▶ Task 1:
According to the article on HIV integrase, in what journal was this work published?
▶ Task 2:
Copy the article on HIV integrase word for word from "Integrase performs the" to "left the cell.".

▶ Source extract:
Symptoms from HIV infection can currently be managed with lifelong treatment. However, there is no cure and new targets are needed due to the development of drug resistance. A promising treatment target is the retroviral integrase enzyme which has two roles in the viruses replication cycle, each requiring a different structure.
During early stages of infection, integrase functions within an oligomeric “intasome” assembly to catalyze viral DNA integration into host chromatin. During late stages of infection, tetrameric integrase binds viral RNA and orchestrates the condensation of ribonucleoprotein complexes into the capsid core. But the molecular architectures of HIV-1 integrase assemblies that mediate these distinct events has remained unknown.
Now, researchers at the Salk Institute have captured the structural changes between these functions for the first time, creating novel 3D models of integrase in both roles.
“We are just now finding that these integrase proteins that we have studied for years perform unexpected functionalities, like interacting with RNA,” says Dmitry Lyumkis, PhD, associate professor at Salk. “Determining how integrase interacts with RNA will help us better understand this new role and inform the design of novel and more effective HIV therapeutics.”
This work is published in Nature Communications in the paper, “Oligomeric HIV-1 integrase structures reveal functional plasticity for intasome assembly and RNA binding.”
Integrase performs the DNA-insertion process, which is a hallmark of the retroviral replication cycle, making the protein an obvious target for HIV-1 drugs like Dolutegravir. However, HIV-1 evolves rapidly and is prone to developing drug resistance. In 2023, Lyumkis discovered how integrase adapts its structure to evade Dolutegravir.
Instead of targeting integrase during DNA insertion, future drugs could instead target integrase during its recently discovered second role: interacting with the newly produced viral RNA as it’s packaged into nascent viruses that have left the cell.

▶ Data for analysis:
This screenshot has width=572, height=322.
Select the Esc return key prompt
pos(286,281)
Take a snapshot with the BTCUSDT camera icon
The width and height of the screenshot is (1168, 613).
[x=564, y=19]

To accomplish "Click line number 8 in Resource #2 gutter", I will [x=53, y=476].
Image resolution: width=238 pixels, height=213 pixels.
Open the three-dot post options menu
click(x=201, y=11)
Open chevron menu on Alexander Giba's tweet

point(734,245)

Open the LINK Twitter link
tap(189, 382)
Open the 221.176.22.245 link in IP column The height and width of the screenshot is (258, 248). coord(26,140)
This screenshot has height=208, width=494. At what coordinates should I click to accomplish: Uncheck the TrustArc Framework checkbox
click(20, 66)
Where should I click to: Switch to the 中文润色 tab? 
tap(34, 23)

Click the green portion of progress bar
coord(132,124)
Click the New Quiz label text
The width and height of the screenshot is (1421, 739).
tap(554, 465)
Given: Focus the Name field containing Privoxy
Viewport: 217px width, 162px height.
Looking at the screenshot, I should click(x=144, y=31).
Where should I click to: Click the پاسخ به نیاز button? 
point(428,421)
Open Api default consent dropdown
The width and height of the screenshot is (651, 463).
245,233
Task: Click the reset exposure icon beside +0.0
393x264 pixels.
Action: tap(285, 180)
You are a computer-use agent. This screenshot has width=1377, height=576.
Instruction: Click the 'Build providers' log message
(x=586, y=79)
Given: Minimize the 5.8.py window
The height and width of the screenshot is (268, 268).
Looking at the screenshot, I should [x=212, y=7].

▶ Solution 1:
Nature Communications

▶ Solution 2:
Integrase performs the DNA-insertion process, which is a hallmark of the retroviral replication cycle, making the protein an obvious target for HIV-1 drugs like Dolutegravir. However, HIV-1 evolves rapidly and is prone to developing drug resistance. In 2023, Lyumkis discovered how integrase adapts its structure to evade Dolutegravir.
Instead of targeting integrase during DNA insertion, future drugs could instead target integrase during its recently discovered second role: interacting with the newly produced viral RNA as it’s packaged into nascent viruses that have left the cell.